J'aime la glace. Je l'aime beaucoup. Menthe-pépite de chocolat, pour être exact. Ou peut-être du café aromatisé. Je l'aime particulièrement dans un cône de sucre par une journée chaude - même si, même en ces mois de froid sur les os, j'ai de la glace sur le cerveau. J'ai toujours aimé la glace. Mon grand-père apportait des cartons de glaces Baskin Robbins pour nos enfants lorsque mes parents sont partis. C'était notre propre petite gâterie spéciale de sa part. Et j'ai été accroché. Flash au collège. La crème glacée était ma nourriture de prédilection. Une amie et moi nous sommes perchés sur le mur de briques à l'extérieur de WaWa, le dépanneur local le plus proche de mon dortoir, et ensemble nous avons poli un carton de Chunky Monkey de Ben & Jerry. Encore et encore cette année-là, on se retrouvait pour se retrouver et manger de la glace. Plus tard, quand j'avais des enfants, la glace était un régal naturel à leur donner, tout comme mon grand-père l'avait l'habitude de me la donner. Pendant des années, lorsque je me posais la question du soir: «Puis-je avoir une friandise pour le dessert?» Je disais simplement oui. La crème glacée et les biscuits ont coulé librement.
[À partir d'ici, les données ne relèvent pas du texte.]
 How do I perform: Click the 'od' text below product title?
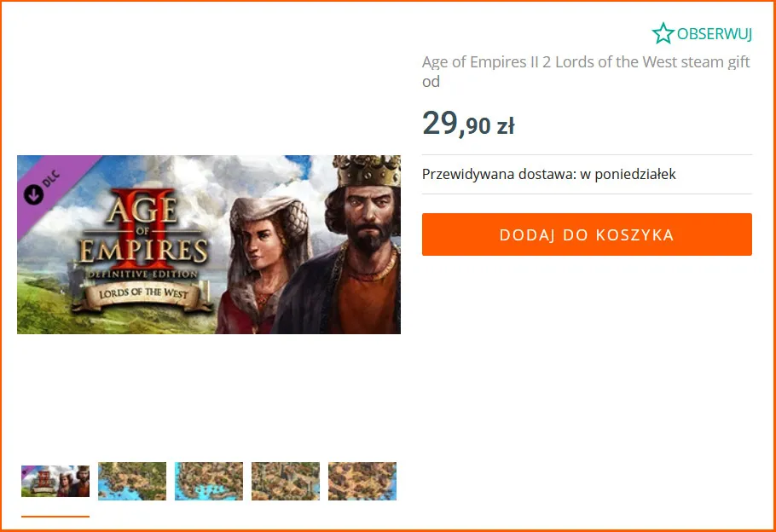(x=431, y=82)
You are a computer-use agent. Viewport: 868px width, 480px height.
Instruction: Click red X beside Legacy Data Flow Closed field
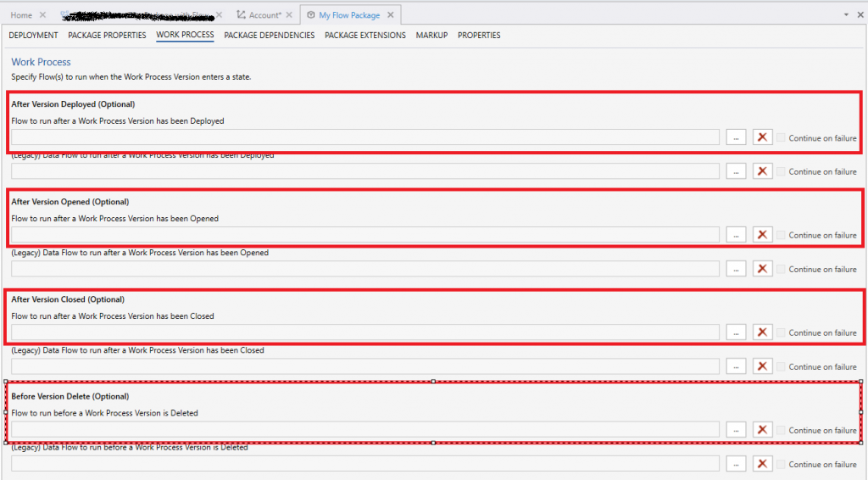point(762,366)
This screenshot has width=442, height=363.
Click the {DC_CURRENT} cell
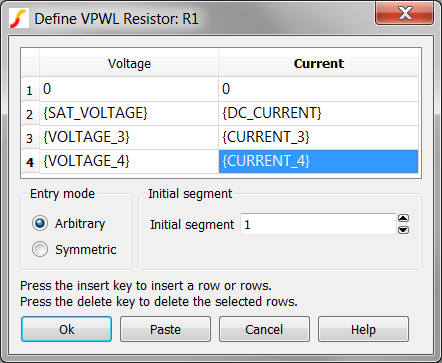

J'ai justifié mon laxisme en expliquant que nos enfants mangent très bien la plupart du temps. Ils aiment les fruits et les légumes et une grande variété d’aliments, alors pourquoi ne pas leur donner un laissez-passer après le dîner? Ces jours-ci, je peux entendre la demande de dessert avant même qu’on ne le lui demande. (S'ils sont intelligents, mes enfants se souviennent de dire «s'il vous plait».) La réponse change cependant de plus en plus. J'ai commencé à penser que, même s'ils sont en bonne santé et aiment les aliments sains, je ne vais pas aider mes enfants à long terme en leur donnant un dessert sucré après chaque dîner, en leur enseignant une habitude malsaine pour la vie. Maintenant, nous avons plus de fruits pour le dessert, ou peut-être même pas du tout du dessert certaines nuits. C'est de moins en moins une habitude réflexe et un choix délibéré de se livrer de temps en temps à la réflexion. Peut-être que cette question automatique cessera de venir et que mes enfants ne prendront pas le dessert pour acquis. Ils vont peut-être grandir en pensant à la crème glacée, non pas comme ce que l’on obtient après le dîner, mais comme un cadeau spécial qu’ils partageaient avec leur mère.

C'est pas sorcier -CONSERVATION DES ALIMENTS : c'est dans boîte ! (Décembre 2018).